Dr. Kartik Konduri: I think clinical parameters have had an impact in how our colleagues will ask or not ask for testing. And I think it’s very important, as you pointed out, that people understand that all non-small cell lung cancer patients should be considered, not just on the pace of histology or issues in terms of what their clinical characteristics are, whether it’s just a smoking history or not, and that these should not be taken into account in terms of testing [7, 29].

It is something that is known to occur, and, of course, as reflex testing takes into consideration that we just see a diagnosis of non-small cell lung cancer, hopefully that will override this consideration of limitation in terms of the clinical parameters, because we certainly do see squamous cell patients who sometimes have a marker and who could be treated with targeted therapy.

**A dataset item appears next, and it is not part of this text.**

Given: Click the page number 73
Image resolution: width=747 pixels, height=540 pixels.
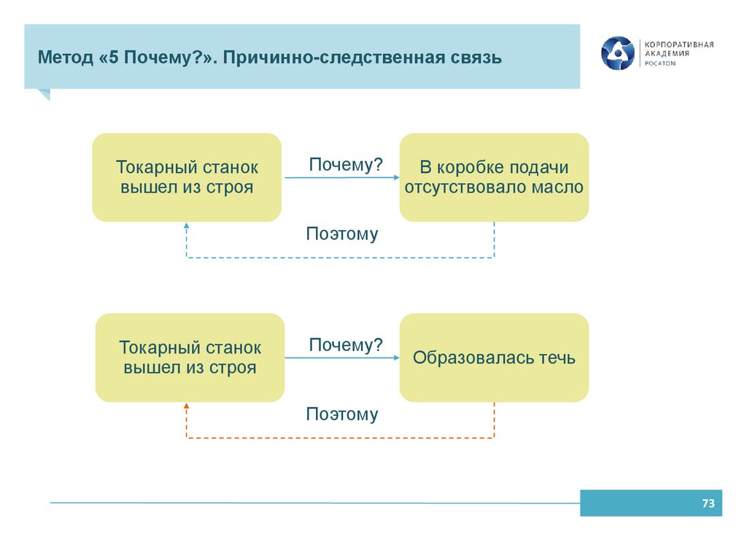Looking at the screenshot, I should tap(707, 504).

We see patients who have a long-term history of cigarette smoking and still have a marker, which, as you rightly pointed out in certain cases, are very much present, and sometimes there is still a rare marker, which can be evaluated for gratifying treatments for those patients. So, it should not be something that should be limited only to a certain population of clinical parameters. It does happen and it is to be hoped that, over a period of time, it continues to evolve such that everybody’s tested with non-small cell lung cancer diagnosis.

Dr. Wade Iams: Absolutely. I think that’s a good segue into our conclusions. And, in conclusion, thank you very much for your time and joining us for this discussion. I think that some key points that we’ve noted are the importance of broad-based testing for all patients with non-small cell lung cancer, regardless of stage, including all of our actionable biomarkers, which are ten plus at this point in patients with non-small cell lung cancer.

Understanding some of the process details, how NGS is really the way of the future, and efficient, and being keen on refining those processes within all of our institutions.

Dr. Konduri, other conclusions as well?

Dr. Kartik Konduri: From a community perspective, I would say that understanding how these tests are done and how to interpret them. The uniformity of tests is an important thing for our community oncology colleagues, and learning with the help of a molecular tumor board, with a molecular pathologist to help guide you and understand what might or might not be a variant of uncertain significance versus a real actionable driver, etc., would be a leap for the future where our patients will get a better treatment opportunity instead of just being evaluated on clinical parameters.

The take-home point, from a community perspective, would be to engage with our pulmonary and pathology colleagues to come up with a plan in your own institution such that you can have these tests with the broad-based next-generation sequencing testing, and perhaps involve the help of a molecular pathologist, as the landscape is becoming very complicated, to understand what may or may not be a therapeutic treatment option.

Disclaimer: The opinions expressed by authors are their own.